Por suerte la conversación fue divertida y nos reímos mucho y a ratos me olvidé de lo que me costaría la velada.

Cuando trajeron la cuenta, sin que yo la pidiera por cierto, me la entregaron, tal vez porque los camareros ya me conocían y sabían que yo siempre pagaba, o por ser el más famoso, o el que presumiblemente ganaba más. Miré la cuenta: seiscientos dólares. Me causó tanta impresión que me sobrevino un ataque de hipo. Peiné la mesa con una mirada distraída y nadie hizo el ademán de mojarse conmigo. Todos esperaban que yo pagara. Me puse de pie y me dirigí a la oficina del administrador, un español con aliento a ajo.

-¿Me puede hacer un descuento? –le pedí.

-Ya le hemos descontado el veinte por ciento –me dijo, amablemente.

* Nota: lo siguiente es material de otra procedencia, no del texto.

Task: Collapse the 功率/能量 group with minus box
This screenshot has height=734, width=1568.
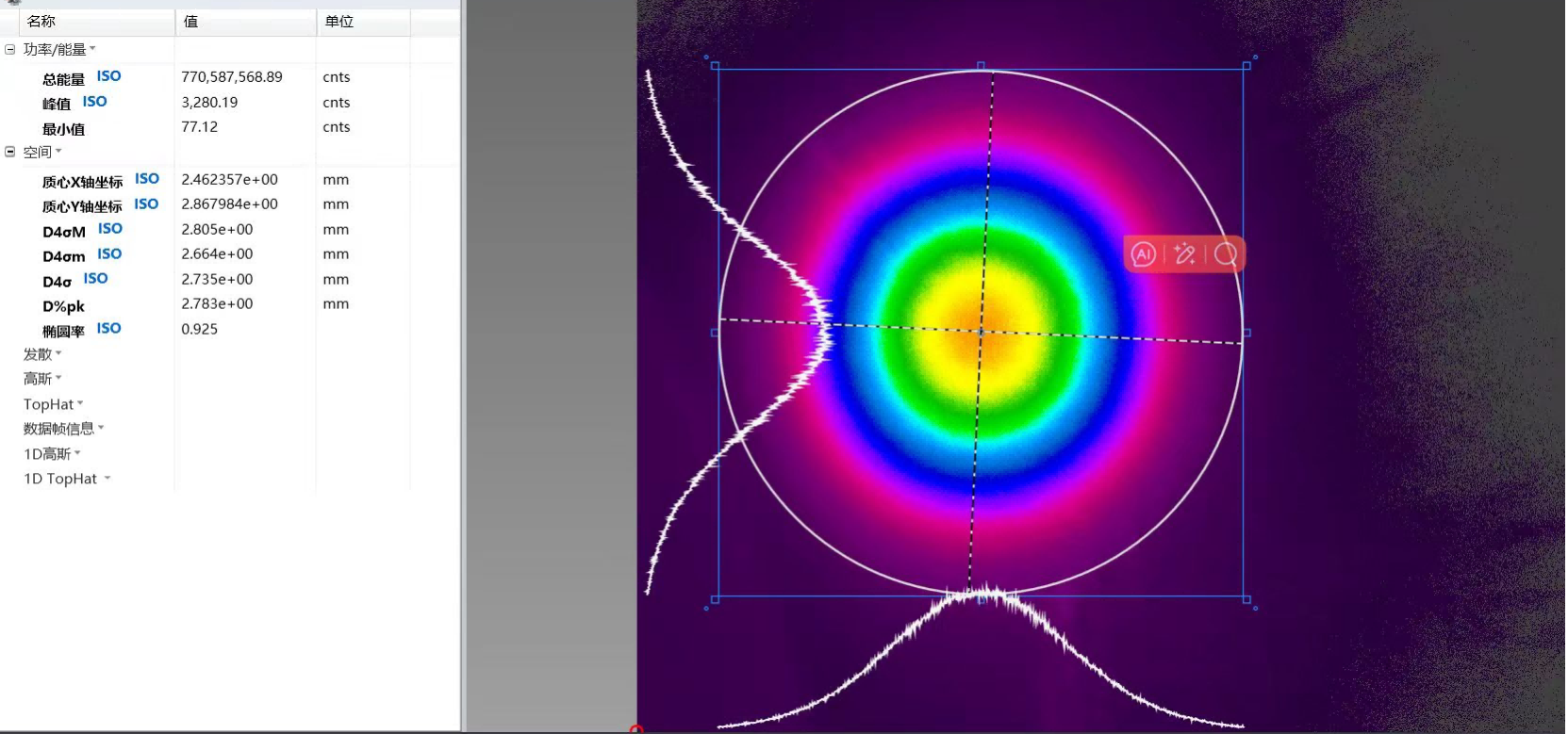Action: coord(10,49)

Le di mi tarjeta de crédito, refunfuñando, y pagué. Luego volví a la mesa con aire victorioso, como si no me hubiese dolido pagar la cuenta, y me agradecieron, y dije, tan orondo:

-Tranquilos, que paga el canal.

Si seré un idiota: apenas dije eso, pidieron una ronda más de mojitos. Silvia me miró y no pudo contener un ataque de risa. Yo seguía con hipo. Media hora después, tuve que mojarme con cien dólares más.

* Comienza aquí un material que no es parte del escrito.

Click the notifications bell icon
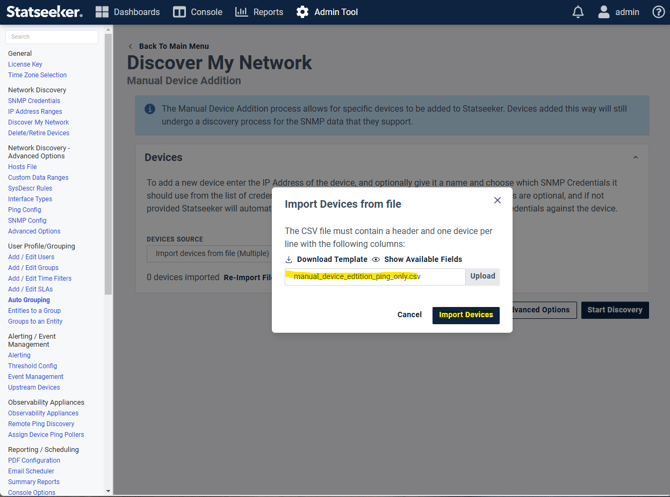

En el carro, camino a la casa, no dije una palabra. Hervía de rabia y rencor. Toda la noche me había costado casi mil dólares.

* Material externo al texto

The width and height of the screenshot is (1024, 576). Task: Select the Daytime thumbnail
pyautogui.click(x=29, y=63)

-Al menos puedes escribir una columna sobre todo esto –me dijo Silvia, cuando llegamos a casa.

-Sí, la escribiré –dije–. Pero me pagan cien dólares por columna, y la noche me costó mil.

Subimos a la habitación de nuestra hija, verificamos que estuviera durmiendo y, mientras Silvia y yo nos quitábamos la ropa, ella me preguntó:

-¿Puedo hacer algo para que no te duermas molesto?

-Tú sabes lo que me hace feliz –le dije, con una media sonrisa.

Silvia abrió la caja fuerte, sacó el aparato, se echó a mi lado y me introdujo delicadamente un pequeño consolador.

-Gracias, amor –le dije–. Hasta mañana.

-¿No quieres que te lo prenda? –preguntó ella, sorprendida.

-No –le dije–. Ha sido una noche horrible. Estoy deprimido. Voy a dormir con el consolador puesto.

-Buenas noches, bebito lindo –dijo ella, y nos dimos un beso.